◆ Exercise details:
Copy out every one of the following entries, keeping each line word for word.

◆ Input records:
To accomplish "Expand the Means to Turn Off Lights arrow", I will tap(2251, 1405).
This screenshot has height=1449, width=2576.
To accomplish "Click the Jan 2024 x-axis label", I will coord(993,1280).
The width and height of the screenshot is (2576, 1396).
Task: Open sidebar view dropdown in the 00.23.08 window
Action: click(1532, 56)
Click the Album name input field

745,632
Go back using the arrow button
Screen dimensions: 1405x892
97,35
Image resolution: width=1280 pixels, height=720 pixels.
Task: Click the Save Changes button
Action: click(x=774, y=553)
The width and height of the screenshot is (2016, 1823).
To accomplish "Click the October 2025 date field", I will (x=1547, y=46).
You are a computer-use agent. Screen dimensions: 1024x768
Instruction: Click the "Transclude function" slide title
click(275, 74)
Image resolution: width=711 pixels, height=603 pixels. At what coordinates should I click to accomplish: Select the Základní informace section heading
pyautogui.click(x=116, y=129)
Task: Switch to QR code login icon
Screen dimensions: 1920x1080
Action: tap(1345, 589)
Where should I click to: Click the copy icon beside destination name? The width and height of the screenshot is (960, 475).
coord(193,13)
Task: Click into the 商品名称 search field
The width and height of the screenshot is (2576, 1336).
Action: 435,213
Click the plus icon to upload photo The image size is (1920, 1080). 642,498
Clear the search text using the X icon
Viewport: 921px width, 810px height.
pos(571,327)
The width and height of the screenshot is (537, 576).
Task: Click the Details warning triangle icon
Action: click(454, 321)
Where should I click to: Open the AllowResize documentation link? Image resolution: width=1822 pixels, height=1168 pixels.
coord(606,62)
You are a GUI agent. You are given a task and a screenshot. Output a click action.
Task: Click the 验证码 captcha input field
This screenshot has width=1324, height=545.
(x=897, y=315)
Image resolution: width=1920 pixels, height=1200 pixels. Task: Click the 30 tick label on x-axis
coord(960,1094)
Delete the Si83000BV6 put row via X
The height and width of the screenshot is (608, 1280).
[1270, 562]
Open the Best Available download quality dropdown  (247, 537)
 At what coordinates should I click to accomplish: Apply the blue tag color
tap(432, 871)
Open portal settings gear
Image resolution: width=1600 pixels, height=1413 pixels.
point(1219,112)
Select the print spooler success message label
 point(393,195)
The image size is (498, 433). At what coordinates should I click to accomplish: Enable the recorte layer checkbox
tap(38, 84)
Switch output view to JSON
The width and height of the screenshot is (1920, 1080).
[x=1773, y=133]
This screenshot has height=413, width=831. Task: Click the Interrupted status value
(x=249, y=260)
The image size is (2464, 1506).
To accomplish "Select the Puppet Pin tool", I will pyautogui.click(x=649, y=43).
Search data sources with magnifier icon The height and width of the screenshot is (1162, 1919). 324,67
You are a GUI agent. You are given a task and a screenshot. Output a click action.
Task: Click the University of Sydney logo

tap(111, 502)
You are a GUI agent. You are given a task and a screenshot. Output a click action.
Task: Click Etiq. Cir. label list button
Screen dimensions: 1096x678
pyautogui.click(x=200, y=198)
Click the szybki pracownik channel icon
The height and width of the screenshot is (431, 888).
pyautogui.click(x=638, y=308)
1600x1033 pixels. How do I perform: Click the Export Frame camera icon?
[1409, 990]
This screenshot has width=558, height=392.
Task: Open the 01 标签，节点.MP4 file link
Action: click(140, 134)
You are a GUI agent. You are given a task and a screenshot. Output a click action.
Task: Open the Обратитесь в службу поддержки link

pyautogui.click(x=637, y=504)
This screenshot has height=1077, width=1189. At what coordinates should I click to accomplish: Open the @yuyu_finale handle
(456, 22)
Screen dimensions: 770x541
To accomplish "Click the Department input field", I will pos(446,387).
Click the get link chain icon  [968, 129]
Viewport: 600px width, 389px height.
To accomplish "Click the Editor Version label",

◆ Response to this task:
To accomplish "Expand the Means to Turn Off Lights arrow", I will tap(2251, 1405).
This screenshot has height=1449, width=2576.
To accomplish "Click the Jan 2024 x-axis label", I will coord(993,1280).
The width and height of the screenshot is (2576, 1396).
Task: Open sidebar view dropdown in the 00.23.08 window
Action: click(1532, 56)
Click the Album name input field

745,632
Go back using the arrow button
Screen dimensions: 1405x892
97,35
Image resolution: width=1280 pixels, height=720 pixels.
Task: Click the Save Changes button
Action: click(x=774, y=553)
The width and height of the screenshot is (2016, 1823).
To accomplish "Click the October 2025 date field", I will (x=1547, y=46).
You are a computer-use agent. Screen dimensions: 1024x768
Instruction: Click the "Transclude function" slide title
click(275, 74)
Image resolution: width=711 pixels, height=603 pixels. At what coordinates should I click to accomplish: Select the Základní informace section heading
pyautogui.click(x=116, y=129)
Task: Switch to QR code login icon
Screen dimensions: 1920x1080
Action: tap(1345, 589)
Where should I click to: Click the copy icon beside destination name? The width and height of the screenshot is (960, 475).
coord(193,13)
Task: Click into the 商品名称 search field
The width and height of the screenshot is (2576, 1336).
Action: 435,213
Click the plus icon to upload photo The image size is (1920, 1080). 642,498
Clear the search text using the X icon
Viewport: 921px width, 810px height.
pos(571,327)
The width and height of the screenshot is (537, 576).
Task: Click the Details warning triangle icon
Action: click(454, 321)
Where should I click to: Open the AllowResize documentation link? Image resolution: width=1822 pixels, height=1168 pixels.
coord(606,62)
You are a GUI agent. You are given a task and a screenshot. Output a click action.
Task: Click the 验证码 captcha input field
This screenshot has width=1324, height=545.
(x=897, y=315)
Image resolution: width=1920 pixels, height=1200 pixels. Task: Click the 30 tick label on x-axis
coord(960,1094)
Delete the Si83000BV6 put row via X
The height and width of the screenshot is (608, 1280).
[1270, 562]
Open the Best Available download quality dropdown  (247, 537)
 At what coordinates should I click to accomplish: Apply the blue tag color
tap(432, 871)
Open portal settings gear
Image resolution: width=1600 pixels, height=1413 pixels.
point(1219,112)
Select the print spooler success message label
 point(393,195)
The image size is (498, 433). At what coordinates should I click to accomplish: Enable the recorte layer checkbox
tap(38, 84)
Switch output view to JSON
The width and height of the screenshot is (1920, 1080).
[x=1773, y=133]
This screenshot has height=413, width=831. Task: Click the Interrupted status value
(x=249, y=260)
The image size is (2464, 1506).
To accomplish "Select the Puppet Pin tool", I will pyautogui.click(x=649, y=43).
Search data sources with magnifier icon The height and width of the screenshot is (1162, 1919). 324,67
You are a GUI agent. You are given a task and a screenshot. Output a click action.
Task: Click the University of Sydney logo

tap(111, 502)
You are a GUI agent. You are given a task and a screenshot. Output a click action.
Task: Click Etiq. Cir. label list button
Screen dimensions: 1096x678
pyautogui.click(x=200, y=198)
Click the szybki pracownik channel icon
The height and width of the screenshot is (431, 888).
pyautogui.click(x=638, y=308)
1600x1033 pixels. How do I perform: Click the Export Frame camera icon?
[1409, 990]
This screenshot has width=558, height=392.
Task: Open the 01 标签，节点.MP4 file link
Action: click(140, 134)
You are a GUI agent. You are given a task and a screenshot. Output a click action.
Task: Open the Обратитесь в службу поддержки link

pyautogui.click(x=637, y=504)
This screenshot has height=1077, width=1189. At what coordinates should I click to accomplish: Open the @yuyu_finale handle
(456, 22)
Screen dimensions: 770x541
To accomplish "Click the Department input field", I will pos(446,387).
Click the get link chain icon  [968, 129]
Viewport: 600px width, 389px height.
To accomplish "Click the Editor Version label",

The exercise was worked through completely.